The concerted efforts to legitimize drone strikes in light of rising mission costs installed a tightening bottleneck on counterterrorism strategy and resulted in a staggering rise of strikes and expansion of theaters. “Killing simply became easier”, as Douglas London, counterterrorism strategist for the Middle East Institute, puts it. While President Obama normalized targeted killings, it was President Trump who restructured institutional and operational conditions for drones to ultimately drive US counterterrorism strategy: By scaling down executive accountability for target authorization and transferring responsibilities to the Pentagon and the CIA. And by making generous use of Obama era categories that give commanders more discretion (“areas of active hostilities”) while burying those that demand more restraint (“near certainty” requirement). The “burden of proof as to who could be targeted and for what reason changed dramatically”, according to retired Brig. Gen. Donald Bolduc, former Head of US Special Operations Command Africa.
This ‘bottleneck’ transformation of counterterrorism strategy through UCAVs shows a path dependency across the levels of tactics, operations, and strategic vision. When applying metrics-based definitions of success, drone strikes naturally emerge as a superior tactic– delivering clear-cut results without the risks of a ‘capture-over-kill’ mission design.
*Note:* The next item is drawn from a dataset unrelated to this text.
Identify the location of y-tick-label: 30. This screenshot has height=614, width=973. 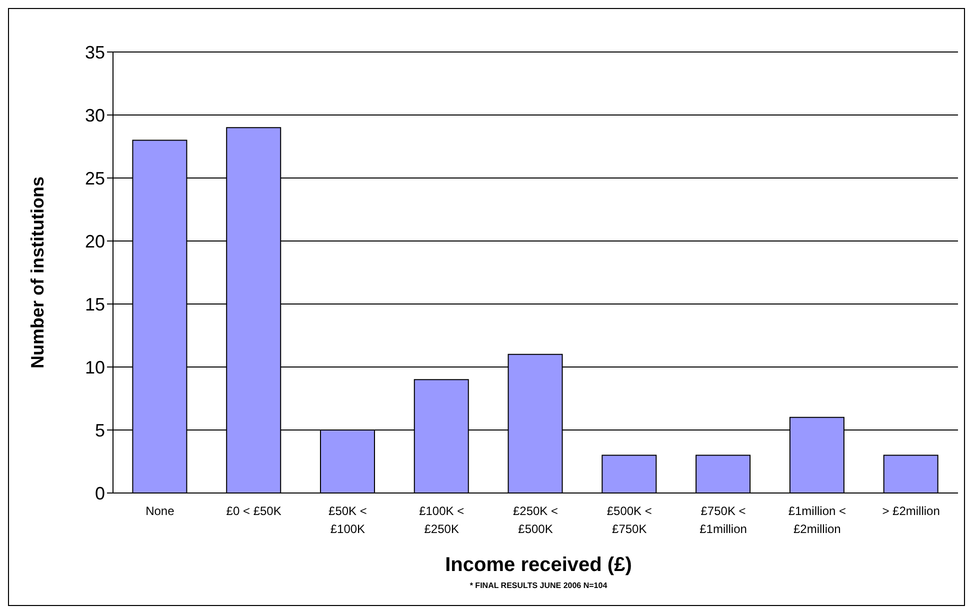
(94, 116).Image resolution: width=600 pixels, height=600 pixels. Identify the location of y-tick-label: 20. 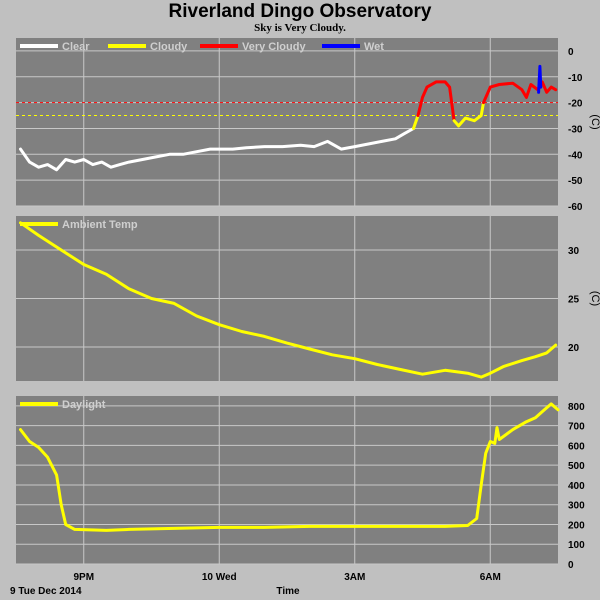
(574, 348).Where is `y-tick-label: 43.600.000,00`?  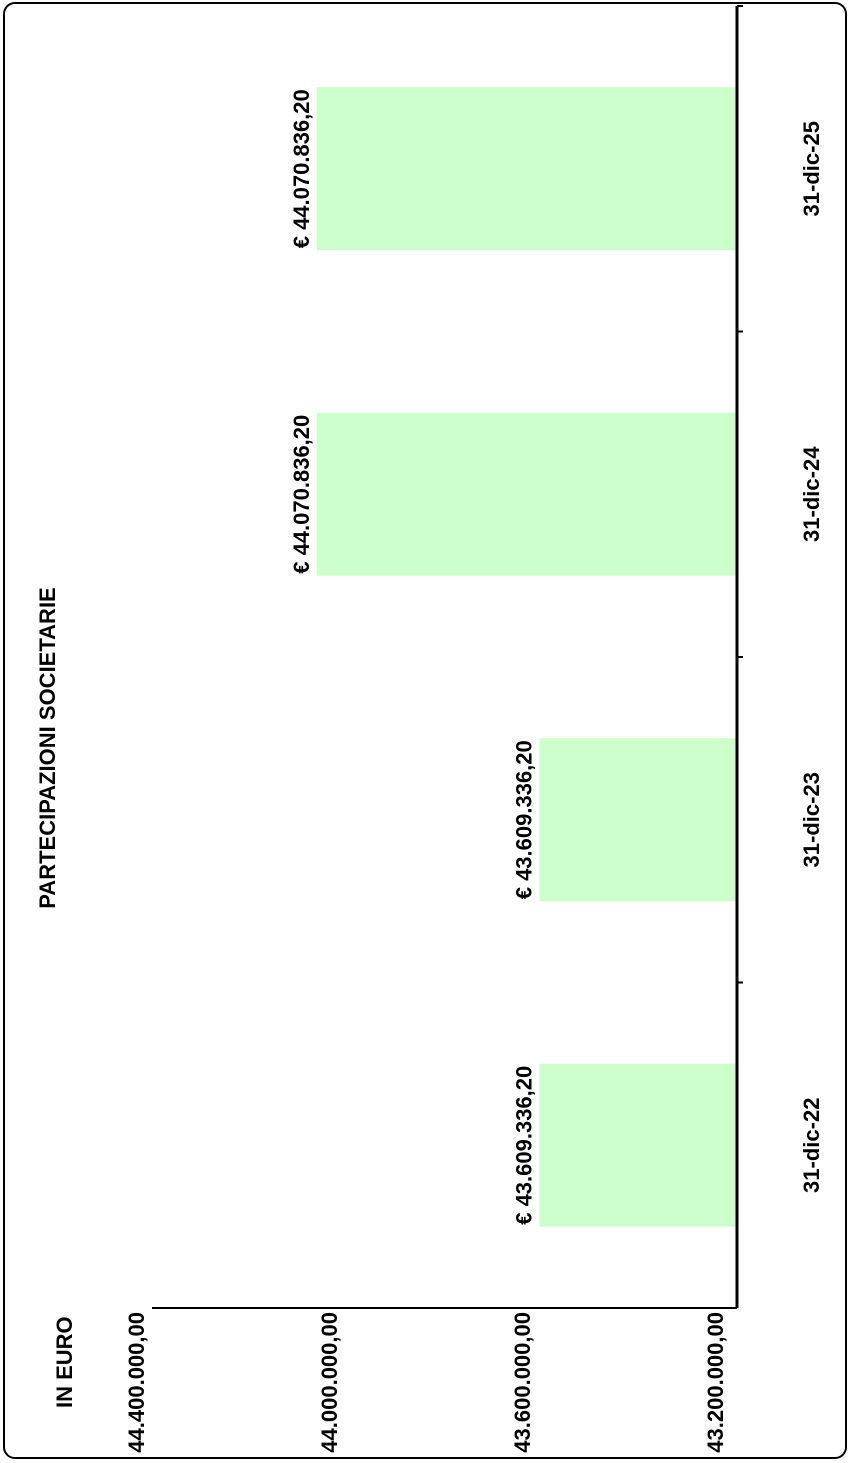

The observable consequence: Operators streamline missions across theaters with little regard for regional variance, character of the terrorist organization pursued, or an individual target’s actual capacity to harm. American UCAVs clock hours in the context of UN-mandated missions like in Syria or Iraq. They also have been used to carry out assassinations of members of foreign governments and they increasingly kill in countries like Yemen, Somalia, or Niger with which the US technically are not at war.
The decision to withdraw all US troops from Afghanistan therefore marks a watershed moment in the prioritization of targeted killings – the reduction of counterterrorism strategy to striking the hydra, quite literally, whenever and wherever a new head of hers grows. In a sense, there is no more ‘real’ strategy least a strategic goal there – but merely one tactic which Bruce Riedel of the Brookings institution likens to a lawn mower: “You’ve got to mow the lawn all the time. The minute you stop mowing, the grass is going to grow back.” Will Joe Biden further pursue this route or critically re-evaluate UCAVs’ benefit for US counterterrorism?
To assess the priorities of the early Biden presidency, it is worth taking a look at recent budgeting decisions. The White House’s 2022 discretionary request for the State Department and programs like USAID is $63.5 billion. In comparison, they requested $715 billion for the Department of Defense (DoD). Technology-specific allocations of funding for 2022 are not yet available. However, the numbers for 2021 give an impression of the staggering tilt toward ‘kinetic solutions’: Roughly $372 million were provided for foreign assistance in Afghanistan, supporting the installation of public institutions, essential health and education services, and strategic partnerships with local security forces. Yet, the DoD’s budget included an estimated $7.5 billion! for the development, evaluation, and procurement of unmanned systems technologies alone. A look at the numbers thus makes it very clear that technology has gained significant prioritization over other elements of counterterrorism.
Given this financial outline and Biden’s active support of a UCAV-driven approach during his time as Obama’s Vice-President, the most likely scenario for future US counterterrorism is the completion of an integrated network of drone bases. The US already maintains such capabilities from afar in the Arab Peninsula, the Levant, and the Horn of Africa. The idea is that also in Afghanistan, “America should do only what can be done from offshore, using intelligence, drones, cruise missiles, air strikes and small, potent Special Forces units”.